Chen says that although policies to moderate the content of Facebook, Twitter, and others managed to filter out some of the most prominent misinformation in English, the system misses that content when it is in other languages. This work had to be done by volunteers like his team, who were trained to seek out misinformation and dismantle it and reduce its spread. “These mechanisms for capturing certain words and things don’t necessarily capture that misinformation and misinformation when it’s in another language,” he says.
Google’s translation services and technologies, for example Translatotron and real-time return headphones use artificial intelligence to convert between languages. But Xiong does not have enough of these tools for Hmong, as the context in which the language is very complex is incredibly important. “I think we’ve become very friendly and dependent on advanced systems like Google,” he says. They say it’s “accessible language” and then I read it and it says something completely different. ”
(A Google spokesperson acknowledged that smaller languages have a “more difficult translation task” but that the company has “invested in research that is particularly beneficial in low-resource language translation” using machine learning and community feedback).
All the way down
The language challenges online go beyond the US and literally go to the underlying code. Yudhanjaya Wijeratne is a researcher and data scientist at the Sri Lankan think tank LIRNEasia. In 2018, activities on social media began to monitor bot networks that encouraged violence against Muslims: in February and March of that year, a string of Sinhalese Buddhists clashes targeted Muslims and mosques in the cities of Ampara and Kandy. His team documented The bot’s “hunting logic,” cataloged messages on hundreds of thousands of Sinhalese social networks and took the findings to Twitter and Facebook. “They would say all sorts of nice, well-intentioned things – basically conservative statements,” he says. (In a statement, Twitter says it uses human review and automated systems “to apply our rules impartially to all people in the service, regardless of background, ideology, or political spectrum”)

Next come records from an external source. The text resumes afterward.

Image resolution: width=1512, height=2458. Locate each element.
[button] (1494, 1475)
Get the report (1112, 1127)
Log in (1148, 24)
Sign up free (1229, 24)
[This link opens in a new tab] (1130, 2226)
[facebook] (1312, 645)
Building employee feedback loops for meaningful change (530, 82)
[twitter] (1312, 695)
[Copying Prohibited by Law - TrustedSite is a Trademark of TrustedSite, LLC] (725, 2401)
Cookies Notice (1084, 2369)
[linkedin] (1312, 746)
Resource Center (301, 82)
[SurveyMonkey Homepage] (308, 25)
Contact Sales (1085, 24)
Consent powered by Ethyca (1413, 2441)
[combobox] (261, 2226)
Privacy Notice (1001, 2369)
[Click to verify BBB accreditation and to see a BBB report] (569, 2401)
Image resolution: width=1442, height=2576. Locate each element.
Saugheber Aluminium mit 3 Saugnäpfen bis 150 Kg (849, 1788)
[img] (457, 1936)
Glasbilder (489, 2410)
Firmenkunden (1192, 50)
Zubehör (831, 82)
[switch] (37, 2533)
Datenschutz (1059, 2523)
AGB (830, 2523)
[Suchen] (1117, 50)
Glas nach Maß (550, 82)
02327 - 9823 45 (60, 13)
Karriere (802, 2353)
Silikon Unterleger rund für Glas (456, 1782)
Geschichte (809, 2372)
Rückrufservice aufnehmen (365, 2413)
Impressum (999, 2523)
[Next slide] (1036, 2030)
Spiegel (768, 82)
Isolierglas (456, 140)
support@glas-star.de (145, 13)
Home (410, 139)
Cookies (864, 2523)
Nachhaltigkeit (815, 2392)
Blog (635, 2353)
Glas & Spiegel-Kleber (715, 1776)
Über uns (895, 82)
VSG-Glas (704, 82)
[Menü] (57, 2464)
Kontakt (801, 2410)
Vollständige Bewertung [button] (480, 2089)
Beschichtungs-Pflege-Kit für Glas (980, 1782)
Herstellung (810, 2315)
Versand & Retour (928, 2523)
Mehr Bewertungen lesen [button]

When contacted by the MIT Technology Review, a Facebook spokesperson said the company had conducted an independent human rights assessment of the platform’s role in the violence in Sri Lanka. Published in May 2020, and made changes after the attacks, including hiring moderating content that speaks Sinhalese and Tamil. “We implemented proactive hate speech detection technology in Sinhalese to help identify content that may be violated more quickly and effectively,” they said.
As Bot’s behavior continued, Wijeratne became skeptical of the dish. He decided to study the code libraries and software tools used by companies, and decided that mechanisms to control hate speech in most languages other than English were not yet built.
“A large part of the research, in fact, has not yet been done for many languages like ours,” Wijeratne says. “What I can do with three lines of code in English in Python, it took me literally two years to study 28 million Sinhalese words to build basic corpora, build basic tools, and then take that level where I could. I might do that level of text analysis.”
After suicide bombers targeted churches in Colombo (the capital of Sri Lanka), in April 2019, Wijeratne built a tool to study hate speech and misinformation in Sinhala and Tamil. System, called Watchdog, is a free mobile app that combines news and attaches notes to fake stories. The warnings come from volunteers trained in data verification.
Wijeratne stressed that this work goes beyond translation.
“Many of the algorithms that are frequently mentioned in research, especially in natural language processing, show excellent results for English,” he says. “And yet many of the same algorithms, even if used in languages with few degrees of difference (be it West German or a Romantic tree of languages), can give completely different results.”
Natural language processing is the basis of automated content moderation systems. Wijeratne has published a paper In 2019, discrepancies between their accuracy in different languages were examined. He says the more computational resources there are for a language, such as datasets and web pages, the better the algorithms can work. The languages of the poorest countries or communities are disadvantages.
“If you’re building the Empire State Building for English, you have plans. You have the materials, ”he says. “You have everything at hand and all you have to do is put this together. For every other language, you don’t have plans.
“You have no idea where the concrete will come from. You have no steel and no staff. So you’re going to be sitting there touching a brick at the same time and maybe your grandchildren or your grandchildren can complete the project. ”
The movement to deliver these shots is known as language justice, and is not new. American Bar Association language describes justice as a “framework” that preserves people’s rights “to communicate, understand and comprehend, and in the language they feel most articulate and powerful”.